■ Questions on the material:
a) In the text on pancreatic tumor drugs, rewrite the paragraph beginning "Everolimus had been approved" as a short list that keeps its main facts.
b) Decide whether each statement agrees with the text on pancreatic tumor drugs. Answer yes or no, and quote the words of the text that decide it.
(i) Both approved agents belong to the class of drugs known as kinase inhibitors.
(ii) In the trial, patients given the tested drug lived a median of 5.4 months without the cancer spreading or worsening.
(iii) Fever is among the adverse effects most commonly seen with everolimus in patients with pancreatic neuroendocrine tumors.
c) Please set down the text on pancreatic tumor drugs word for word, from "Sunitnib is now" to "renal cell cancer.".

■ Exercise text:
Two agents that belong to the class of drugs known as kinase inhibitors have now been approved to treat pancreatic tumors: sunitnib (Sutent) and everolimus (Afinitor).
Sunitnib is now approved to treat cancerous pancreatic tumors that can't be removed by surgery or that have metastasized. Sunitnib is an inhibitor of multiple tyrosine kinases, which are implicated in tumor growth, pathologic angiogenesis, and metastatic progression of cancer. The drug was already approved for the treatment of gastrointestinal stromal tumor (a rare cancer of the stomach, bowel, or esophagus) and advanced renal cell cancer.
The Food and Drug Administration reports that the clinical trial that determined the efficacy of sunitnib in pancreatic-tumor treatment found that the drug prolonged the "median length of time [patients] lived without the cancer spreading or worsening" to 10.2 months, compared with 5.4 months among patients receiving a placebo.
In patients treated with sunitnib for pancreatic neuroendocrine tumors, the most commonly reported adverse effects are diarrhea, nausea, vomiting, fatigue, anorexia, hypertension, energy loss, abdominal pain, changes in hair color, stomatitis, and neutropenia.
Everolimus had been approved to treat renal cell cancer and subependymal giant cell astrocytoma associated with tuberous sclerosis. Everolimus is now approved to treat progressive neuroendocrine tumors of pancreatic origin that are unresectable, locally advanced, or metastatic. The adverse effects most commonly seen in this population are stomatitis, rash, diarrhea, fatigue, edema, abdominal pain, nausea, fever, and headache.

■ Data provided:
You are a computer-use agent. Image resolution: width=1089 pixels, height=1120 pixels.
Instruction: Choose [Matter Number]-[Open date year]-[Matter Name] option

■ Task-by-task outputs:
a)
- Earlier approvals: renal cell cancer, and subependymal giant cell astrocytoma associated with tuberous sclerosis
- New approval: progressive neuroendocrine tumors of pancreatic origin that are unresectable, locally advanced, or metastatic
- Most common adverse effects in this group: stomatitis, rash, diarrhea, fatigue, edema, abdominal pain, nausea, fever, and headache

b)
(i) Yes: "Two agents that belong to the class of drugs known as kinase inhibitors have now been approved to treat pancreatic tumors"
(ii) No: "to 10.2 months, compared with 5.4 months among patients receiving a placebo"
(iii) Yes: "The adverse effects most commonly seen in this population are stomatitis, rash, diarrhea, fatigue, edema, abdominal pain, nausea, fever, and headache."

c)
Sunitnib is now approved to treat cancerous pancreatic tumors that can't be removed by surgery or that have metastasized. Sunitnib is an inhibitor of multiple tyrosine kinases, which are implicated in tumor growth, pathologic angiogenesis, and metastatic progression of cancer. The drug was already approved for the treatment of gastrointestinal stromal tumor (a rare cancer of the stomach, bowel, or esophagus) and advanced renal cell cancer.